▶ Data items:
-*-*-

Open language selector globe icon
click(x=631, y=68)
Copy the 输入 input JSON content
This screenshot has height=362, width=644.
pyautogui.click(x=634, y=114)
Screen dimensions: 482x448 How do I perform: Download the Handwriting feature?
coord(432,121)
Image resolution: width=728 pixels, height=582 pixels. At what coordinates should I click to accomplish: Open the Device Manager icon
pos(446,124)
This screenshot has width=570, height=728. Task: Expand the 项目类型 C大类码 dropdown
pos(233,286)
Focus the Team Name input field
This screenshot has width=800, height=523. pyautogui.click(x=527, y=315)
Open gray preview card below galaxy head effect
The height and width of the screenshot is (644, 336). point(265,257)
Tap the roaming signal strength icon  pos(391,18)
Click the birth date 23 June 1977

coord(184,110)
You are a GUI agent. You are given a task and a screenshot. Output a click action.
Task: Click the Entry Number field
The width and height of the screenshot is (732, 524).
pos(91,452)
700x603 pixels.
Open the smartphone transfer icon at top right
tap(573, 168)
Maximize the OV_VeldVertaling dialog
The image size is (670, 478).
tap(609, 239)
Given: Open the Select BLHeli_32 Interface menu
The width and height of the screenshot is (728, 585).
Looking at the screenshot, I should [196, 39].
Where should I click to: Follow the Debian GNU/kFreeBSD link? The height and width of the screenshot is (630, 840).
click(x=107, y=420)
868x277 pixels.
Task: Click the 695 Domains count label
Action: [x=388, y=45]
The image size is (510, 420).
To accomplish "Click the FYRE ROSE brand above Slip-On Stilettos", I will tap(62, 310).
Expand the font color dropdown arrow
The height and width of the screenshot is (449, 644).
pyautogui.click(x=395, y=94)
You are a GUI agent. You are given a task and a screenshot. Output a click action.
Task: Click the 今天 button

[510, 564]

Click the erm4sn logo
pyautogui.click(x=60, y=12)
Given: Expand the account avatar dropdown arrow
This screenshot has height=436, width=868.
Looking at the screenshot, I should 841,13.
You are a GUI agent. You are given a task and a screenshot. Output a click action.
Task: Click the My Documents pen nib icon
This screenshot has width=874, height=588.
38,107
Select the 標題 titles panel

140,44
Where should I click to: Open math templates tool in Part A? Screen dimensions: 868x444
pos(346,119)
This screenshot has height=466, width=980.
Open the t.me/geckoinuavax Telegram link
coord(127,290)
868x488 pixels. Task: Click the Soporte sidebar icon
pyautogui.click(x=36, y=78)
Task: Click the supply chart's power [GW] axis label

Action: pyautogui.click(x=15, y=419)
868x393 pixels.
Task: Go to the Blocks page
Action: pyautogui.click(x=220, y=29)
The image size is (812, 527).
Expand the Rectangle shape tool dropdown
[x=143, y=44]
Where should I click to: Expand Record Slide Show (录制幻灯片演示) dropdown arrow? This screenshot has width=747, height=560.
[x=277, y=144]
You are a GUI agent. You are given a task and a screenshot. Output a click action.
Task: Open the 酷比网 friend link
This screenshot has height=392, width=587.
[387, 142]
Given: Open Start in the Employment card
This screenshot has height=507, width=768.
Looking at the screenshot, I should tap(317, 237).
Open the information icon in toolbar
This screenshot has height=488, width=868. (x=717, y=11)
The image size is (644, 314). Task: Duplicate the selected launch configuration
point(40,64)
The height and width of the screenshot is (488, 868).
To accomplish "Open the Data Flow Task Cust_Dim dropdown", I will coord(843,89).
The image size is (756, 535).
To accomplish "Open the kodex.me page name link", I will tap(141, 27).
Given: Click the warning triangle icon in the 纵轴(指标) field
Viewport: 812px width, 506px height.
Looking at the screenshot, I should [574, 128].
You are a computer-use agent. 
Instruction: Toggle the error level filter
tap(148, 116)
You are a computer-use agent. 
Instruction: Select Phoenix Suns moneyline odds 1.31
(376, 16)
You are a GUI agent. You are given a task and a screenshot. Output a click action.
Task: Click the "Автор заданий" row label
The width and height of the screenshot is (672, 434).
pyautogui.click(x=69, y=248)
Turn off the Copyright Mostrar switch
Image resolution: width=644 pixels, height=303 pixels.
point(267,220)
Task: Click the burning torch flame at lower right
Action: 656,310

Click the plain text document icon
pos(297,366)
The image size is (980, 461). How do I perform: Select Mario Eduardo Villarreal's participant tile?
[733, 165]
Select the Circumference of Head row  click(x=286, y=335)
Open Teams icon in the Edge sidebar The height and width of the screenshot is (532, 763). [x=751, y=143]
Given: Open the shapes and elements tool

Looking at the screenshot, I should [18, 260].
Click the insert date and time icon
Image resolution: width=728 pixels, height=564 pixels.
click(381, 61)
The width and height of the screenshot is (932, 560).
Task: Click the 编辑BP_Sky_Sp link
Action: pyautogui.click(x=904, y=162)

-*-*-

▶ JOB: Copy out every line of the data items above exactly, with nothing changed.

▶ TASK SOLUTION:
Open language selector globe icon
click(x=631, y=68)
Copy the 输入 input JSON content
This screenshot has height=362, width=644.
pyautogui.click(x=634, y=114)
Screen dimensions: 482x448 How do I perform: Download the Handwriting feature?
coord(432,121)
Image resolution: width=728 pixels, height=582 pixels. At what coordinates should I click to accomplish: Open the Device Manager icon
pos(446,124)
This screenshot has width=570, height=728. Task: Expand the 项目类型 C大类码 dropdown
pos(233,286)
Focus the Team Name input field
This screenshot has width=800, height=523. pyautogui.click(x=527, y=315)
Open gray preview card below galaxy head effect
The height and width of the screenshot is (644, 336). point(265,257)
Tap the roaming signal strength icon  pos(391,18)
Click the birth date 23 June 1977

coord(184,110)
You are a GUI agent. You are given a task and a screenshot. Output a click action.
Task: Click the Entry Number field
The width and height of the screenshot is (732, 524).
pos(91,452)
700x603 pixels.
Open the smartphone transfer icon at top right
tap(573, 168)
Maximize the OV_VeldVertaling dialog
The image size is (670, 478).
tap(609, 239)
Given: Open the Select BLHeli_32 Interface menu
The width and height of the screenshot is (728, 585).
Looking at the screenshot, I should [196, 39].
Where should I click to: Follow the Debian GNU/kFreeBSD link? The height and width of the screenshot is (630, 840).
click(x=107, y=420)
868x277 pixels.
Task: Click the 695 Domains count label
Action: [x=388, y=45]
The image size is (510, 420).
To accomplish "Click the FYRE ROSE brand above Slip-On Stilettos", I will tap(62, 310).
Expand the font color dropdown arrow
The height and width of the screenshot is (449, 644).
pyautogui.click(x=395, y=94)
You are a GUI agent. You are given a task and a screenshot. Output a click action.
Task: Click the 今天 button

[510, 564]

Click the erm4sn logo
pyautogui.click(x=60, y=12)
Given: Expand the account avatar dropdown arrow
This screenshot has height=436, width=868.
Looking at the screenshot, I should 841,13.
You are a GUI agent. You are given a task and a screenshot. Output a click action.
Task: Click the My Documents pen nib icon
This screenshot has width=874, height=588.
38,107
Select the 標題 titles panel

140,44
Where should I click to: Open math templates tool in Part A? Screen dimensions: 868x444
pos(346,119)
This screenshot has height=466, width=980.
Open the t.me/geckoinuavax Telegram link
coord(127,290)
868x488 pixels. Task: Click the Soporte sidebar icon
pyautogui.click(x=36, y=78)
Task: Click the supply chart's power [GW] axis label

Action: pyautogui.click(x=15, y=419)
868x393 pixels.
Task: Go to the Blocks page
Action: pyautogui.click(x=220, y=29)
The image size is (812, 527).
Expand the Rectangle shape tool dropdown
[x=143, y=44]
Where should I click to: Expand Record Slide Show (录制幻灯片演示) dropdown arrow? This screenshot has width=747, height=560.
[x=277, y=144]
You are a GUI agent. You are given a task and a screenshot. Output a click action.
Task: Open the 酷比网 friend link
This screenshot has height=392, width=587.
[387, 142]
Given: Open Start in the Employment card
This screenshot has height=507, width=768.
Looking at the screenshot, I should tap(317, 237).
Open the information icon in toolbar
This screenshot has height=488, width=868. (x=717, y=11)
The image size is (644, 314). Task: Duplicate the selected launch configuration
point(40,64)
The height and width of the screenshot is (488, 868).
To accomplish "Open the Data Flow Task Cust_Dim dropdown", I will coord(843,89).
The image size is (756, 535).
To accomplish "Open the kodex.me page name link", I will tap(141, 27).
Given: Click the warning triangle icon in the 纵轴(指标) field
Viewport: 812px width, 506px height.
Looking at the screenshot, I should [574, 128].
You are a computer-use agent. 
Instruction: Toggle the error level filter
tap(148, 116)
You are a computer-use agent. 
Instruction: Select Phoenix Suns moneyline odds 1.31
(376, 16)
You are a GUI agent. You are given a task and a screenshot. Output a click action.
Task: Click the "Автор заданий" row label
The width and height of the screenshot is (672, 434).
pyautogui.click(x=69, y=248)
Turn off the Copyright Mostrar switch
Image resolution: width=644 pixels, height=303 pixels.
point(267,220)
Task: Click the burning torch flame at lower right
Action: 656,310

Click the plain text document icon
pos(297,366)
The image size is (980, 461). How do I perform: Select Mario Eduardo Villarreal's participant tile?
[733, 165]
Select the Circumference of Head row  click(x=286, y=335)
Open Teams icon in the Edge sidebar The height and width of the screenshot is (532, 763). [x=751, y=143]
Given: Open the shapes and elements tool

Looking at the screenshot, I should [18, 260].
Click the insert date and time icon
Image resolution: width=728 pixels, height=564 pixels.
click(381, 61)
The width and height of the screenshot is (932, 560).
Task: Click the 编辑BP_Sky_Sp link
Action: pyautogui.click(x=904, y=162)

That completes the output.